Sakamoto mengakhiri pertemuan dengan menunjuk pintu keluar. Dengan sedikit jengkel aku mengangkat kaki dari ruangan itu. Sebelum benar-benar pergi, aku berhenti dan menoleh kepadanya sekali lagi.
"Sakamoto-san."
"Hm?"
Aku menunduk sejenak lalu menghela napas berat dan kembali menatapnya. "Segala sesuatu yang terjadi di dunia ini ada alasannya, dan saya berharap apapun alasan pelaku melakukan pembunuhan itu sudah dibayar tuntas oleh kematian Moriuchi Uruha."
🚔🚔🚔
Tanggal 7 Juli, saat matahari sedang terik dan musim panas membuatku malas beraktifitas di luar bangunan akademi. Beruntung kegiatan olahraga di lapangan tidak dilakukan dan digantikan dengan berlatih kendo serta judo di dalam ruangan. Aku sedikit bersyukur tentang hal itu. Meski demikian, aku tidak menampik pikiran mengenai kasus Moriuchi. Penyelidikan sudah berjalan dua pekan lebih dan belum membuahkan hasil. Bahkan, kasus itu seperti menciptakan teror sendiri di Fuchu. Keadaan sedikit mencekam karena masyarakat tahu jika ada pembunuh berdarah dingin yang masih berkeliaran di sekitar mereka.
Sejak terakhir kali aku membahas kasus itu dengan Sakamoto, aku tidak pernah melakukannya lagi. Bukan aku ragu, tapi menurutku menyelidikinya seorang diri terasa lebih efektif. Ingat, aku hanyalah seorang murid akademi dan bukan seorang penyelidik apalagi detektif. Rasanya percuma jika nanti aku menjabarkan teori dan asumsiku mengenai kasus itu kepada Sakamoto, aku tidak suka diremehkan olehnya.
Beberapa kali, dia juga memancingku. Sepertinya sengaja. Saat aku menyerahkan laporan materi atau sekadar membantu pekerjaannya menganalisis profil seorang kriminal, polisi itu akan menanyakan apakah aku masih menyelidiki kasus Moriuchi, aku menjawabnya tidak. Sakamoto tidak berkomentar, tapi aku tahu dia tidak mempercayai kata-kataku.
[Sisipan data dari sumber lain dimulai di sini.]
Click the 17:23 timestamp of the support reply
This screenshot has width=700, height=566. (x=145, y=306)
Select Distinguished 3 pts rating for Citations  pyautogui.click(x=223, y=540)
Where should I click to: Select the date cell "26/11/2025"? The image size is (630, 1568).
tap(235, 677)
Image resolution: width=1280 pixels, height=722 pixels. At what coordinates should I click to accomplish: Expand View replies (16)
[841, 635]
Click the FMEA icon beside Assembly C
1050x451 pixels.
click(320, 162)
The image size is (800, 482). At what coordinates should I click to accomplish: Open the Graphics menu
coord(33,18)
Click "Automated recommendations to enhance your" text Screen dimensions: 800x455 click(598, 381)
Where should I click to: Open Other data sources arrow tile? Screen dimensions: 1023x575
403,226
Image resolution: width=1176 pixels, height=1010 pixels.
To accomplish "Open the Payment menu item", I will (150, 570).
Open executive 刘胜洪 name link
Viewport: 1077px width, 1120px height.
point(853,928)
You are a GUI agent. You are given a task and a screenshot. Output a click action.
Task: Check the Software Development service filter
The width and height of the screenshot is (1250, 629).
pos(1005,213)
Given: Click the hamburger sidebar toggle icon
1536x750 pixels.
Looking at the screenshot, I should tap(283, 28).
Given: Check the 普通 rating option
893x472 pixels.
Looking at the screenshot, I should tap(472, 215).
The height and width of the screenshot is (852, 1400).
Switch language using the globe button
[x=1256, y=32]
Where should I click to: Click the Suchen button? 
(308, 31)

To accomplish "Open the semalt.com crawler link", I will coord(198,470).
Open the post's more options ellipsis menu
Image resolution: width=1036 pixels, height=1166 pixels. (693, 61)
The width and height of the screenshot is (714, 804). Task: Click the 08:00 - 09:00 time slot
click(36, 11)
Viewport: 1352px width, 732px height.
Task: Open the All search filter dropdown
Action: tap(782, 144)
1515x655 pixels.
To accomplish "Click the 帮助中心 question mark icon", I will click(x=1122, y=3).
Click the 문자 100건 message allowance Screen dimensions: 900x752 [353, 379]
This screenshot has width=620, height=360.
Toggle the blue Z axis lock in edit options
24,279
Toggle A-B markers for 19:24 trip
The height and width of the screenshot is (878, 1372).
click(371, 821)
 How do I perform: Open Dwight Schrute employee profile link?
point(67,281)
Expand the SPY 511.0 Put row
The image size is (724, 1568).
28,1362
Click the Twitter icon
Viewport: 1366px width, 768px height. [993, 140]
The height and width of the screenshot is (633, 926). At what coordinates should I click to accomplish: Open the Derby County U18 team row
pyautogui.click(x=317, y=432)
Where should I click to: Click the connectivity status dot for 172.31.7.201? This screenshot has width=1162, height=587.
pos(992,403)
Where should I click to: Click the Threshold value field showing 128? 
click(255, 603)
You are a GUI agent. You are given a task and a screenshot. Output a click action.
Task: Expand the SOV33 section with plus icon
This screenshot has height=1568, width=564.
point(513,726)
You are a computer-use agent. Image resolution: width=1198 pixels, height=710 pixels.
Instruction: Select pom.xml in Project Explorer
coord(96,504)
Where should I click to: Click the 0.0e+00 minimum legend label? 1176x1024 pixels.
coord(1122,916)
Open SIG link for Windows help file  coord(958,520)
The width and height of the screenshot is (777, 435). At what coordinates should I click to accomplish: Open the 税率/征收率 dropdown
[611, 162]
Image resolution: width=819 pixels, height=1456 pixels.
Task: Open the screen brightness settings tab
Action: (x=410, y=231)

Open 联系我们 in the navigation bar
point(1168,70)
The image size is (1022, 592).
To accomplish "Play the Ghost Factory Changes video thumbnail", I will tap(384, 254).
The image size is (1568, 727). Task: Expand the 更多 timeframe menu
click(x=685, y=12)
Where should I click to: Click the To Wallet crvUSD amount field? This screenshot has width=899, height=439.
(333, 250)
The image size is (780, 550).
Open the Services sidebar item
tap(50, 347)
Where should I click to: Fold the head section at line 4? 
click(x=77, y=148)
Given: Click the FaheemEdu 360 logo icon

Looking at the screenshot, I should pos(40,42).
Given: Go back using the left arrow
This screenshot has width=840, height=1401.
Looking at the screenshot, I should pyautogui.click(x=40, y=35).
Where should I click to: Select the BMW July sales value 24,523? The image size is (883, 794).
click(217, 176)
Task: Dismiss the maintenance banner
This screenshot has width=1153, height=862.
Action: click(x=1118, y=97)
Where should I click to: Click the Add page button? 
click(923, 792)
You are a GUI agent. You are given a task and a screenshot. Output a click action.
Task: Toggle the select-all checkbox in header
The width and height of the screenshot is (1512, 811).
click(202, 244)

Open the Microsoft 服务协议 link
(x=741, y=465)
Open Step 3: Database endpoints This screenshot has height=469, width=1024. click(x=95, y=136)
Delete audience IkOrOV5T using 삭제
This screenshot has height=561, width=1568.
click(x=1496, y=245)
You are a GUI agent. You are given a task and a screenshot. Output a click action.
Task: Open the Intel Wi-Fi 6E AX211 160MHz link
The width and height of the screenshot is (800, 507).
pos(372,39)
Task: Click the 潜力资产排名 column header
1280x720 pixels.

Namun, anehnya Sakamoto mengajakku mengunjungi tempat kejadian perkara yang masih berhias pita kuning sebanyak tiga kali. Dia menyuruhku untuk mendampinginya ketika memberikan beberapa pertanyaan kepada anggota keluarga Moriuchi, termasuk seorang keponakannya yang berusia 17 tahun-Usagi Shiori. Gadis itu tampak polos dan sorot matanya beberapa kali terlihat kosong, seperti tertekan dengan keadaan yang tengah terjadi kepada keluarganya akhir-akhir ini. Aku hanya bertugas mencatat apa yang disampaikan oleh mereka, dan kupikir hal itu menguntungkan. Karena sedikit banyak aku bisa mengetahui berbagai alibi yang mereka utarakan.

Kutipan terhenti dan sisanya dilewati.